AAAR 37th Annual Conference October 14 - October 18, 2019 Oregon Convention Center Portland, Oregon, USA
Abstract View
Lab-in-the-Field Perturbation Experiments: SOA Formation in an Ambient Matrix
JEAN RIVERA-RIOS, Adam Wright, Nga Lee Ng, Georgia Institute of Technology
Abstract Number: 349 Working Group: Urban Aerosols
Abstract The oxidation of volatile organic compounds (VOC) in the atmosphere leads to the formation of secondary pollutants like ozone and secondary organic aerosol (SOA). Traditional chamber experiments have been used extensively as the main tool to study SOA yields from many VOCs. However, the formation of SOA from a VOC has been shown to depend on not only the identity of the VOC but also, the oxidant, oxidant concentration, peroxy-radical fate and the concentrations of other VOCs during oxidation.

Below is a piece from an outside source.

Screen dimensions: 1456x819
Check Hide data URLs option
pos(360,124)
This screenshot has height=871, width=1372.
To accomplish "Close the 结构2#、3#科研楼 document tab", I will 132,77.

Laboratory chamber studies typically push the reaction regimes to an extreme to simplify the chemistry, though recent studies have pointed to the importance of studying how different reaction parameters interact. In order to study matrix effects on SOA formation, we built an outdoor chamber in which specific VOCs are oxidized using ambient air as the matrix. A state-of-the-art instrumentation suite is employed in order to understand which variables have the strongest effect on SOA formation from VOCs and their oxidation products. In addition, the formed SOA is analyzed using positive matrix factorization in order to understand the sources of different organic aerosol factors found in ambient data. The results from these experiments can provide improved parametrizations for modeling SOA under realistic conditions.